Gwałtowne burze i nawałnice, które w czwartek wieczorem i w nocy przeszły przez nasze województwo spowodowały różne straty łącznie w 17 powiatach. Zniszczone są budynki mieszkalne, gospodarcze, zerwane linie energetyczne i połamane drzewa. Grad zniszczył także uprawy.
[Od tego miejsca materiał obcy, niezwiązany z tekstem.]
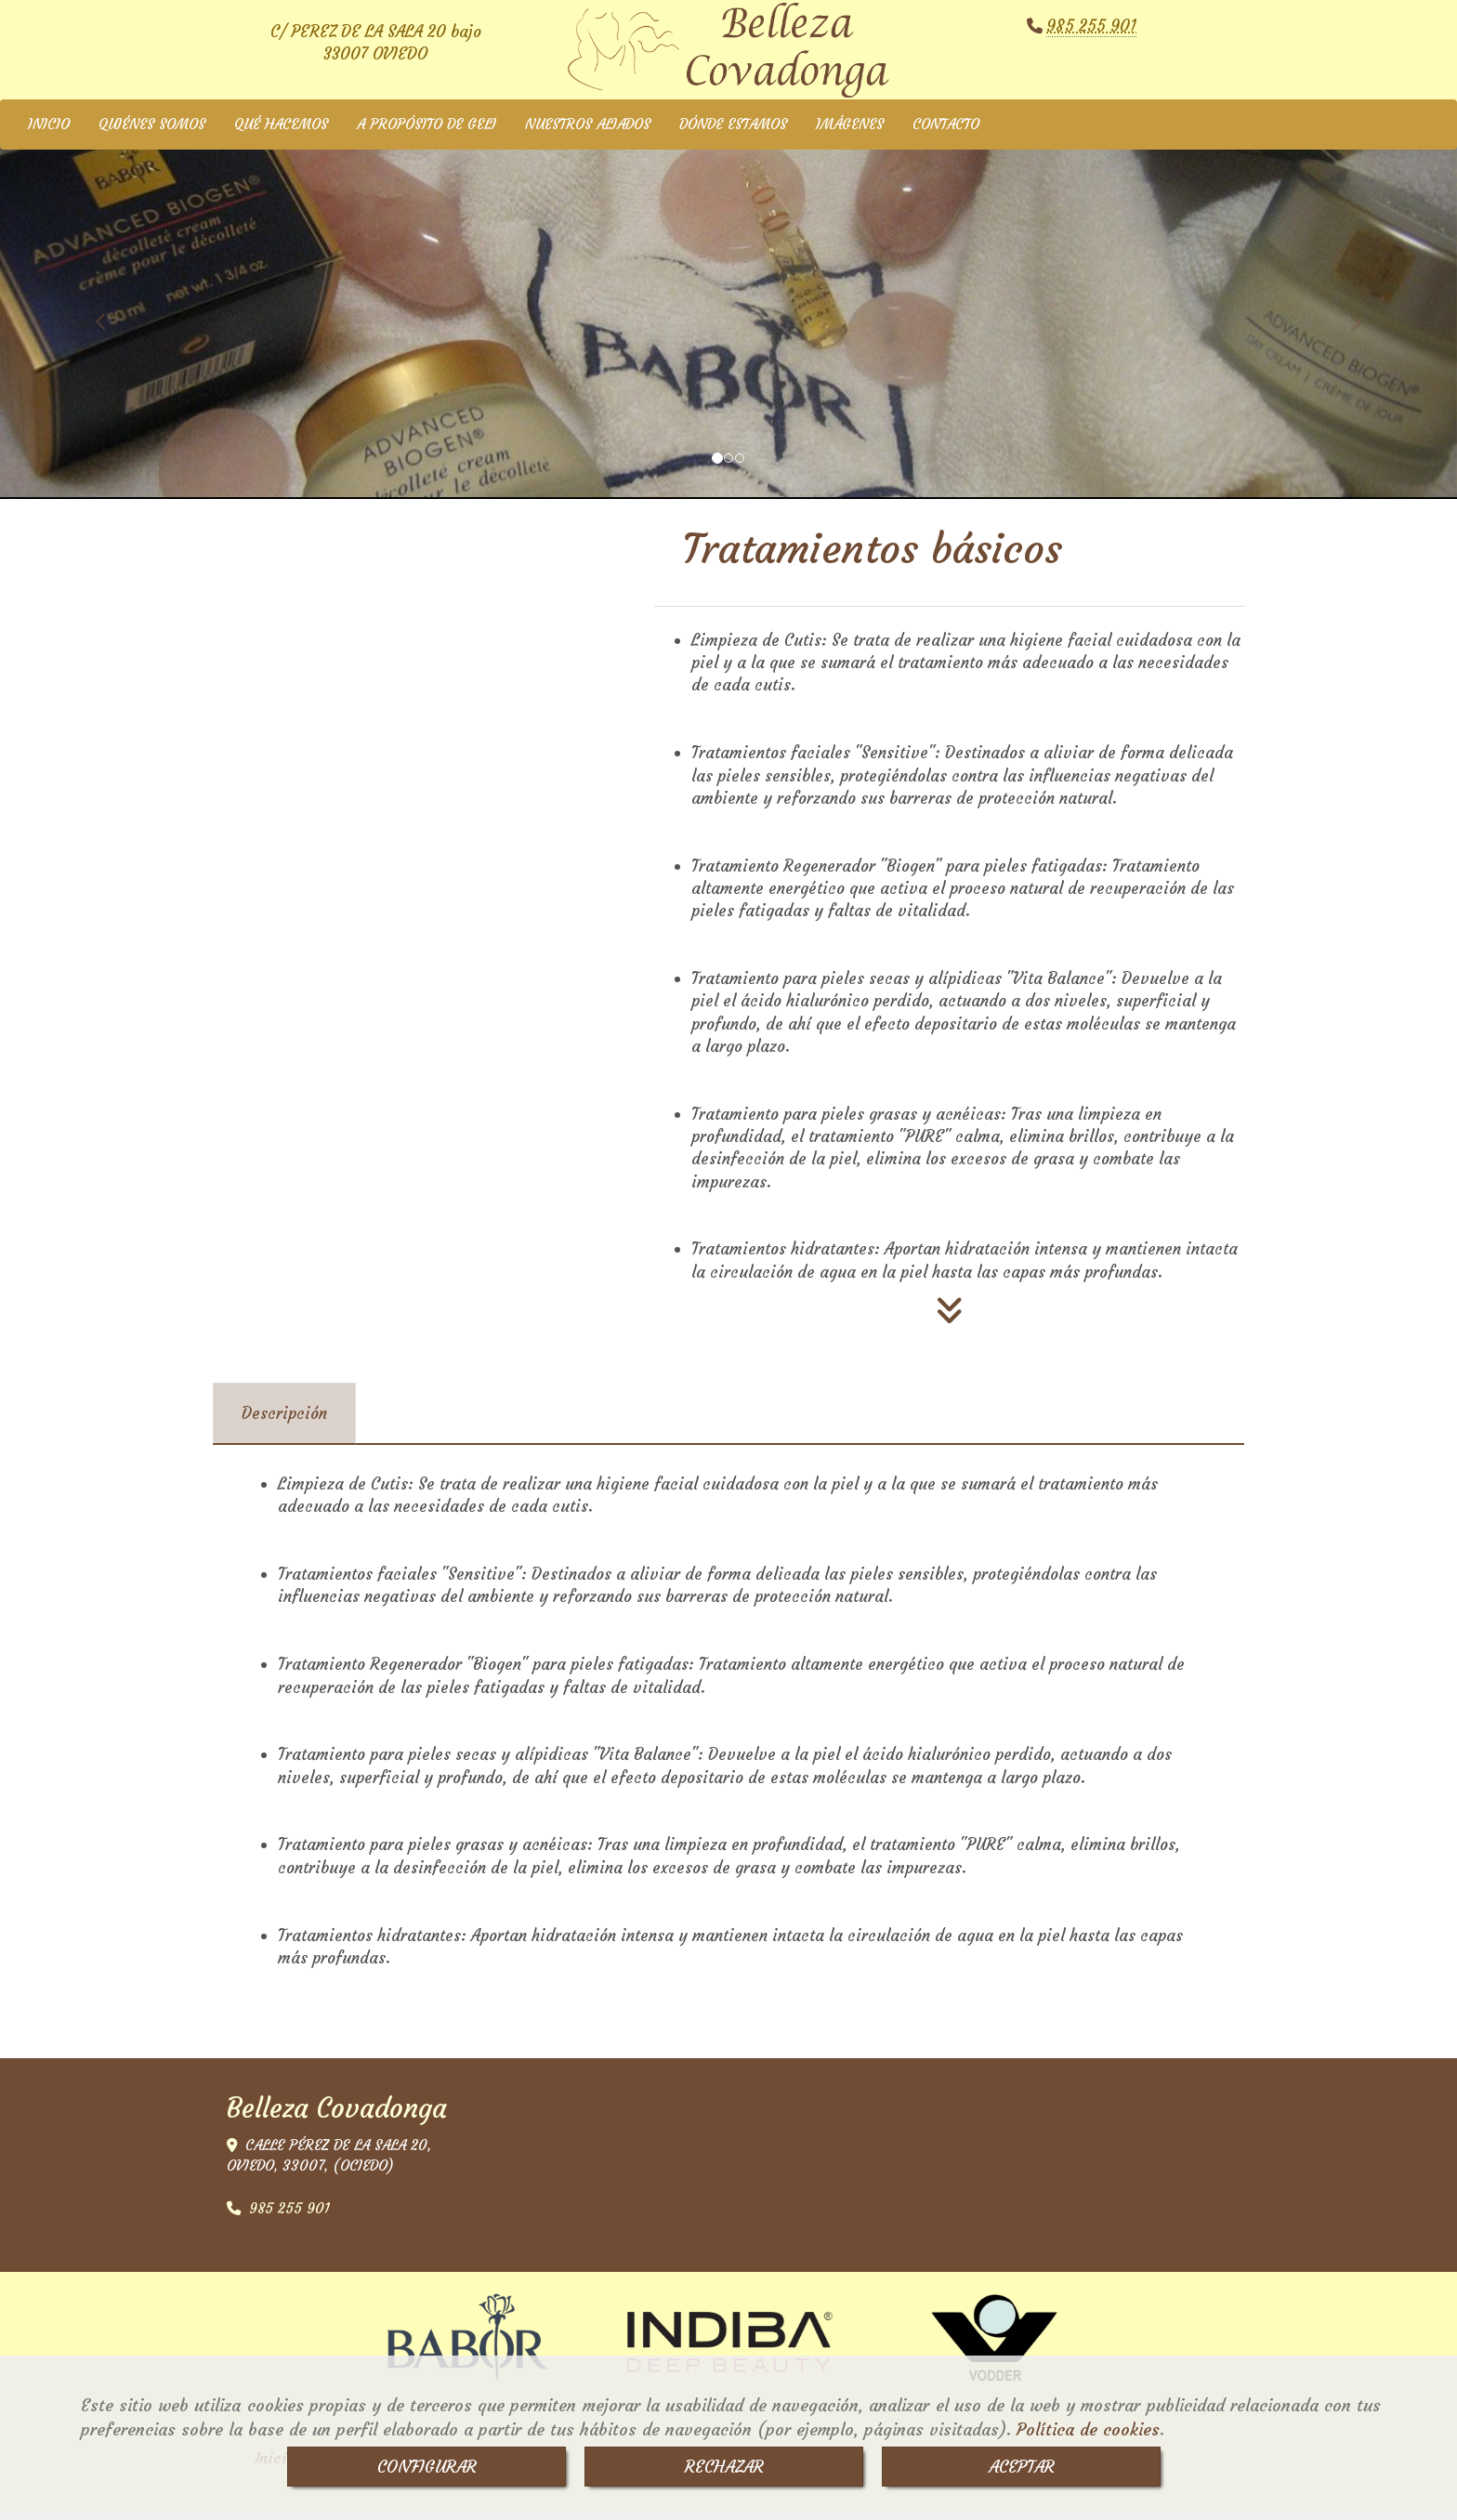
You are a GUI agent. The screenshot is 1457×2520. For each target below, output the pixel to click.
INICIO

- Wystąpiły dosyć liczne szkody - mówi Lech Sprawka, wojewoda lubelski. - W niektórych powiatach są to pojedyncze zdarzenia, natomiast najbardziej ucierpieli głównie mieszkańcy powiatu opolskiego i w trochę mniejszej skali powiatu lubelskiego. Uruchomiliśmy pierwsze najważniejsze działania, te które służą pomocy mieszkańcom. To pomoc w zabezpieczeniu budynków mieszkalnych przed zalaniem, szczególnie tam, gdzie doszło do zerwania dachów. Drugi kierunek działań to, żeby w jak najszybszym tempie zostały przekazane protokoły i wnioski o zasiłki losowe w wysokości 6 tysięcy złotych. Wczoraj od wieczora do północy byliśmy na terenie powiatu opolskiego. Tam szczególnie ucierpiały gminy wilków, łaziska, poniatowa.
Ubiegłej nocy w województwie lubelskim 600 zastępów straży pożarnej i prawie 2000 osób pracowało przy usuwaniu szkód wywołanych burzą. Nawałnica uszkodziła około 150 budynków, z czego ok 100 to budynki mieszkalne. Straż pożarna oszacowała, że około 15-20 procent z nich są poważnie uszkodzone.